### Text extract

There are other things to learn aside from interactions and activities. Many virtual worlds allow people to buy, build and exchange things. Second Life is perhaps the primo example, it is a sandbox with a constructive geometry, which enables them to stream your data and create your objects on the fly. But that also means people arrive and build stuff and leave it behind. There is a certain  “I just learned to build today” look that Bob identifies as one of the main scars on the aesthetics of the virtual world. Despite the parallels that some people make between the real live music/art/dance festival known as the Burning Man Project and playful interactions and explorations in Second Life, there is no motto inviting us to “leave no trace” in Second Life. Of course the ecological consequences are somewhat different but the visual aesthetic of clutter and detritis is experienced as the same for Second Life afficionados. So, there is a tension between giving people freedom to build anything they want and making sure the world doesn’t end up looking like the aftermath of an afternoon in a Montessori School for Gremlins. Beyond clean-up though, there is another point. At this juncture the building tools are much better than they were but they still leave a lot to be desired. I say: If we want Gaudi not Brutalism, we need to provide better tools to scaffold the building endeavours of the folks in-world.

######
### Material provided

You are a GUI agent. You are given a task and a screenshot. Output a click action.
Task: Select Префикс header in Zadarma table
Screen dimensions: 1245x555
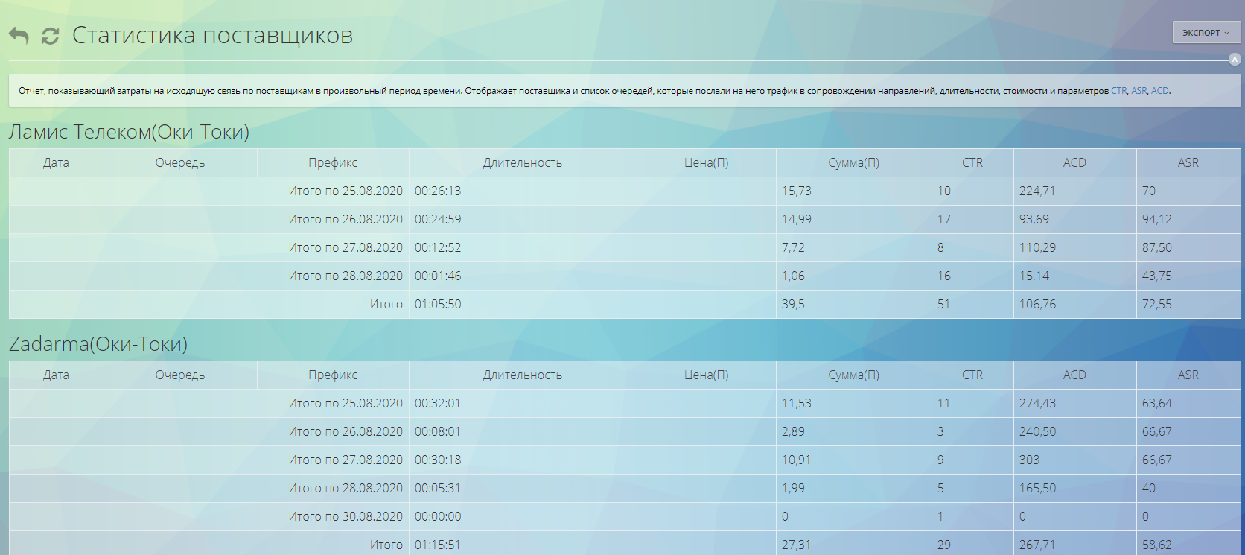333,375
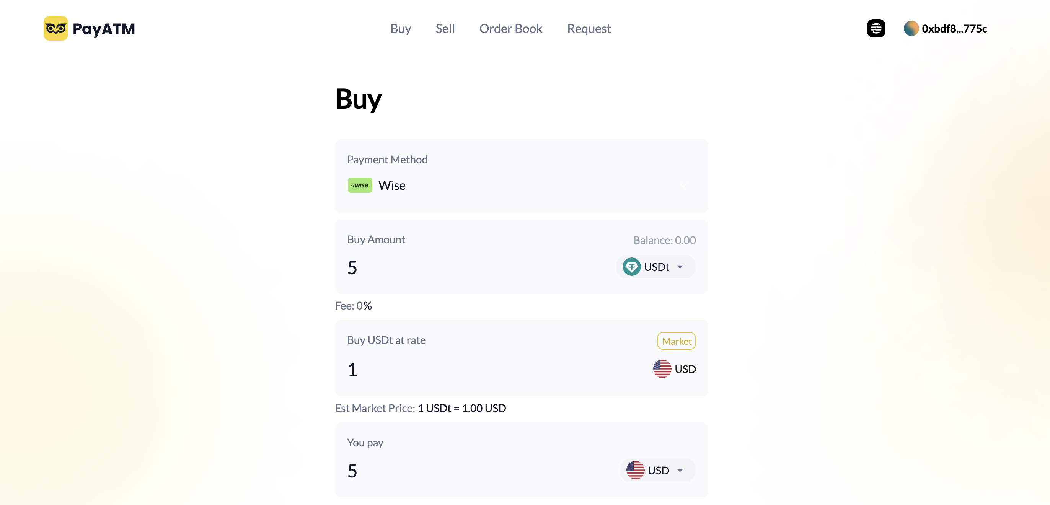The width and height of the screenshot is (1050, 505).
Task: Click the Buy USDt at rate field
Action: [469, 370]
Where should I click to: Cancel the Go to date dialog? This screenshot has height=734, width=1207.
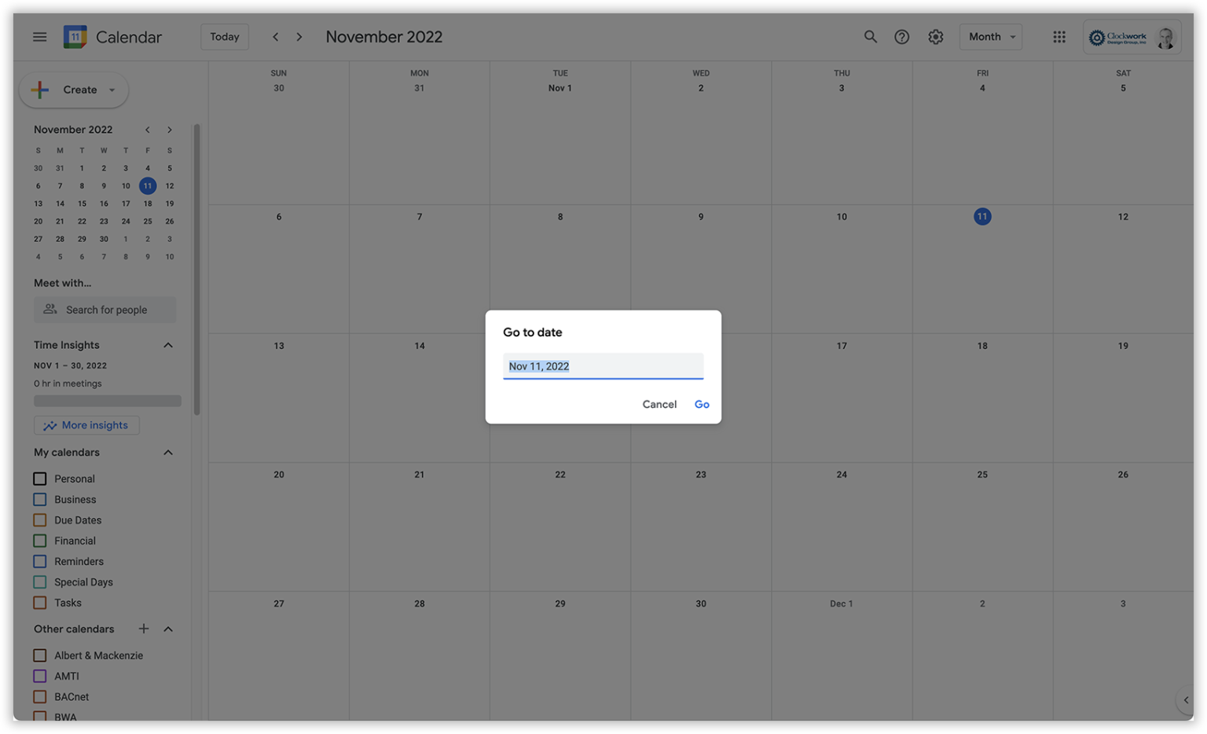click(659, 404)
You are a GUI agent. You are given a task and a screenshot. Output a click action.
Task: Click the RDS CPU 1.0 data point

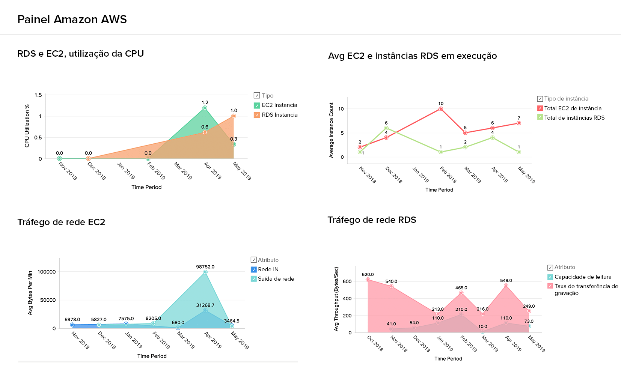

######

- **Exercise tasks**:
a) Reproduce the whole listing above word for word, omitting the pictures.
b) Carry on the passage about building in Second Life from the point where it stops.

- **Answer list**:
a)
You are a GUI agent. You are given a task and a screenshot. Output a click action.
Task: Select Префикс header in Zadarma table
Screen dimensions: 1245x555
333,375
The width and height of the screenshot is (1050, 505).
Task: Click the Buy USDt at rate field
Action: [469, 370]
Where should I click to: Cancel the Go to date dialog? This screenshot has height=734, width=1207.
click(659, 404)
You are a GUI agent. You are given a task and a screenshot. Output a click action.
Task: Click the RDS CPU 1.0 data point

b)
To get an understanding of issues like these above and push on understanding how people really experience these virtual/online places, Bob advocates a close and detailed analysis of what is actually going on as it unfolds in real time, looking at patterns of action and interaction, how those patterns develop and are understood, learned and evolved, and identifying patterns that are persistent and prevalent. Too many people have theories about what is going on that are based on something completely external to the situation. “You need to get close to the phenomenon/experience” says Bob. And we need to “be concerned both with the in-world simulation of face-to-face interaction AND the usability of the interface for puppeteering the avatars and interacting with the system.”

By looking at the challenges in interaction that people routinely encounter and work around, it is possible to ask how important – or disruptive to interaction in-world – those challenges are, and propose ways to address them through interaction, interface and system (re)design. I could not agree with him more.

And on that note, it’s time for me to get my hair on and go build a shack.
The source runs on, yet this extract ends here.